Tooth enamel is the hardest substance in the human body. It has to be, given the relentless demands made on our teeth daily to sustain life by chewing, grinding and tearing up food. And why can tooth enamel outlive us?

That's the question an American research team sought to answer -- and did -- thanks to some pretty brainy thinking and some really cool technologies. Basically, the reason why our tooth enamel is stronger than our bones is because the imperfections in tooth enamel taken together create a crystal substance that ranks fifth on the Mohs scale of mineral hardness.

This scale measures the scratch resistance of various minerals through the ability of harder material to scratch softer material. A rank of one is the softest (talc) and number 10, the hardest (diamond). In this scale, our tooth enamel is ranked as an "apatite,” which is as tough as obsidian or volcanic glass. Apatite is the appropriate word for tooth enamel, by the way.

More specifically, the authors of a study about tooth enamel published recently in the journal, Nature Communications, found that enamel's secret lies in the imperfect alignment of the many "hydroxyapatite crystals" that are the building blocks of a tooth's enamel rods. These enamel rods are long and thin, and are around 50 nanometers wide and 10 micrometers long.

Led by Prof. Pupa Gilbert from the University of Wisconsin-Madison, the team also consisted of members from the Massachusetts Institute of Technology (MIT) in Cambridge and the University of Pittsburgh.

Prof. Gilbert took a detailed look at the structure of enamel to determine how tooth enamel manages to stay functional and intact for more than a lifetime.

"How does it prevent catastrophic failure?" was one of the key questions the research team sought to answer, said Prof. Gilbert.

The use of cutting edge imaging technology in the research was a given but wouldn't answer the question completely. For that, the research team had to rely on a technique called "polarization-dependent imaging contrast (PIC) mapping," which Prof. Gilbert designed, to visualize how individual crystals in tooth enamel are aligned.

The research team acknowledged that before the advent of PIC mapping, it would have been impossible to study enamel with this level of detail.

"You can measure and visualize, in color, the orientation of individual nanocrystals and see many millions of them at once," Prof. Gilbert explained about the edge given the team by PIC mapping.
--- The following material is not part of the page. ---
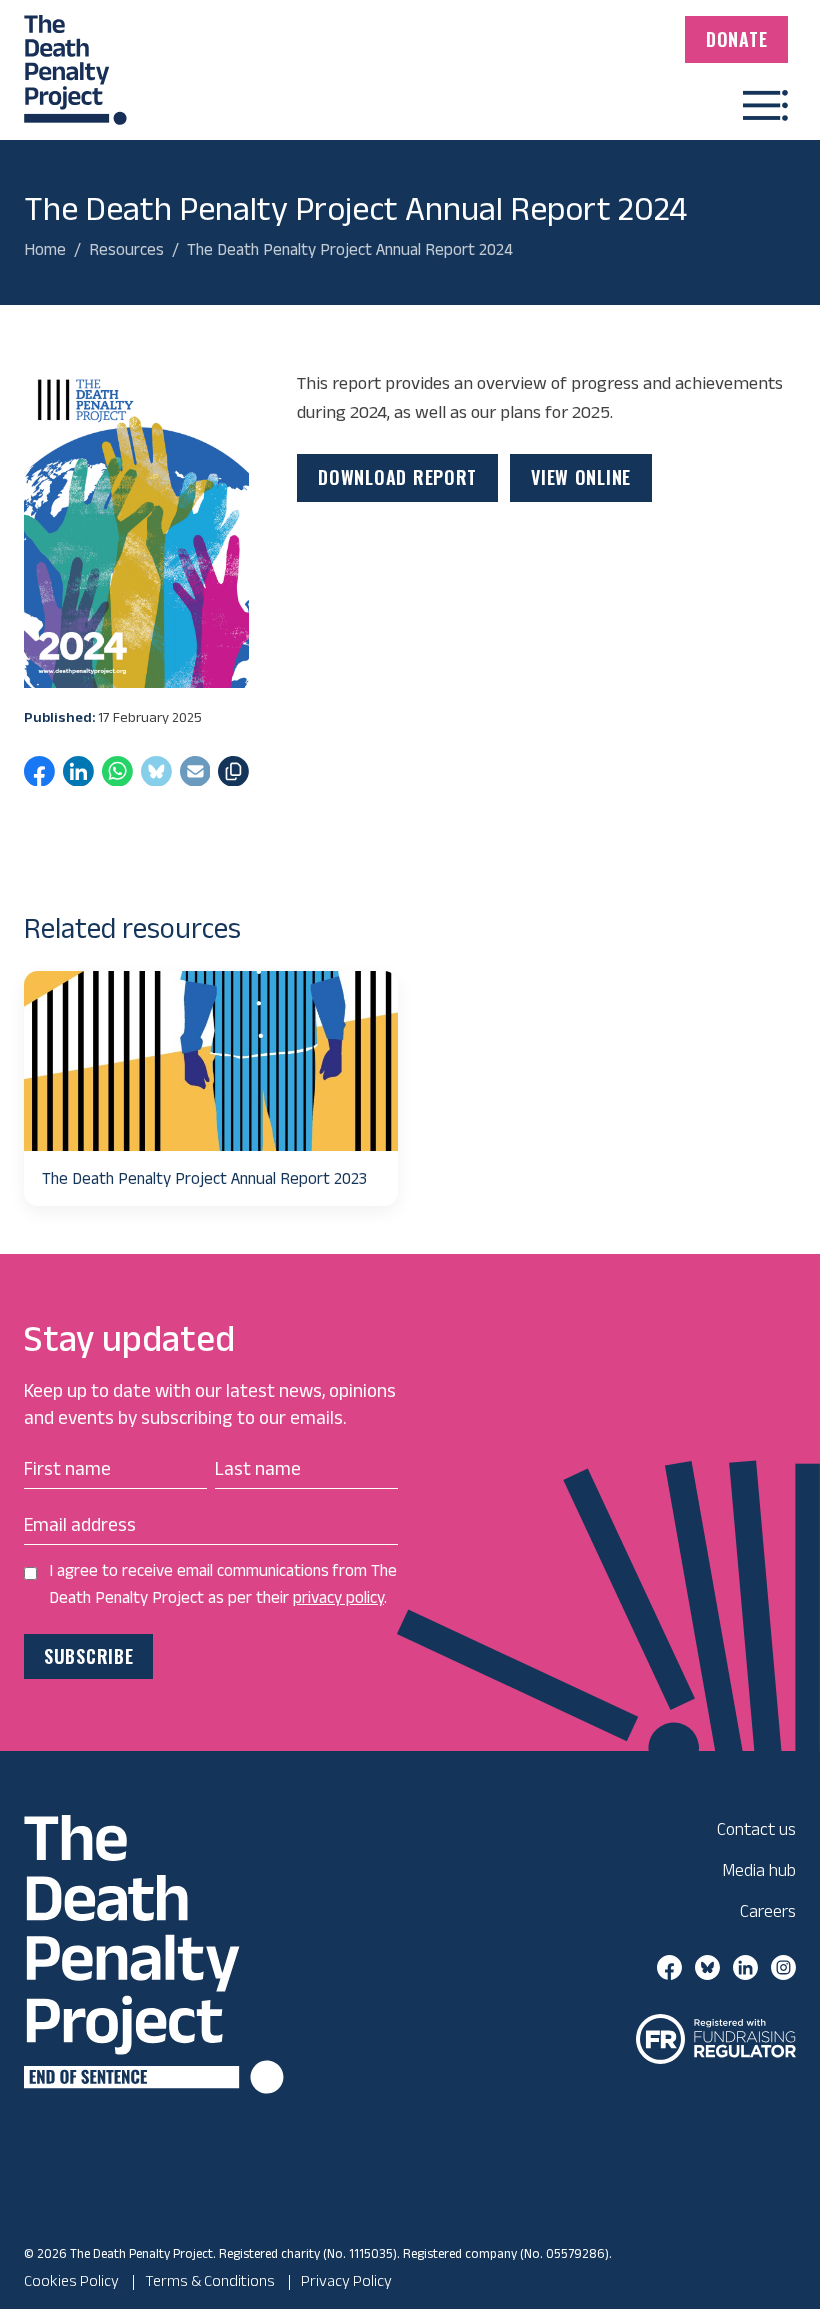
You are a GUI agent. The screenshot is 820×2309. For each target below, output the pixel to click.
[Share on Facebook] (39, 777)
"The architecture of complex biominerals, such as enamel, becomes immediately visible to the naked eye in a PIC map."

Teeth
Researchers found that a severe periodontitis could increase risk of hypertension by 49 percent. Pixabay

Researchers uncovered patterns when viewing the structure of enamel using PIC mapping. "By and large, we saw that there was not a single orientation in each rod, but a gradual change in crystal orientations between adjacent nanocrystals," according to Prof. Gilbert. "And then the question was, 'Is this a useful observation?'"
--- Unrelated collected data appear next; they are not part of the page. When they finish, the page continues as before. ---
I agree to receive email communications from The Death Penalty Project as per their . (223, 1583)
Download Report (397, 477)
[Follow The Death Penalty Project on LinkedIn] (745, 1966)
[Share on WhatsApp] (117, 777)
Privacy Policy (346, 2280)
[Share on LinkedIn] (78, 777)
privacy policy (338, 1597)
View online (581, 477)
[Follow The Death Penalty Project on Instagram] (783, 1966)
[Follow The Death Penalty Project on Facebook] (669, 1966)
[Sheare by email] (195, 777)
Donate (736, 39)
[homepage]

To test if the change in crystal alignment influences the way that enamel responds to stress, the team used a computer model simulating the forces hydroxyapatite crystals experience when a person chews.

Researchers placed two blocks of crystals next to each other so the blocks touched along one edge. Crystals within each of the two blocks were aligned, but the crystals met at an angle where they came in contact with the other block.

In several trials, researchers altered the angle at which the two blocks of crystals met. They found a crack was formed when they applied pressure if they perfectly aligned the two blocks at the interface where they met.

When the crystals were only slightly misaligned, however, the interface deflected the crack and prevented it from spreading.

"If there is an ideal angle of misorientation, I bet it's the one in our mouths," she mused.

Study co-author Cayla Stifler sought to prove this by returning to the original PIC mapping information and measuring the angles between adjacent crystals. After incredibly painstaking work, Stifler found that one degree was the most common size of misorientation. The maximum misorientation was 30 degrees.

This observation agreed with the simulation. The conclusion: smaller angles seem better able to deflect cracks.

"Now we know that cracks are deflected at the nanoscale and, thus, can't propagate very far. That's the reason our teeth can last a lifetime without being replaced," Prof. Gilbert concluded.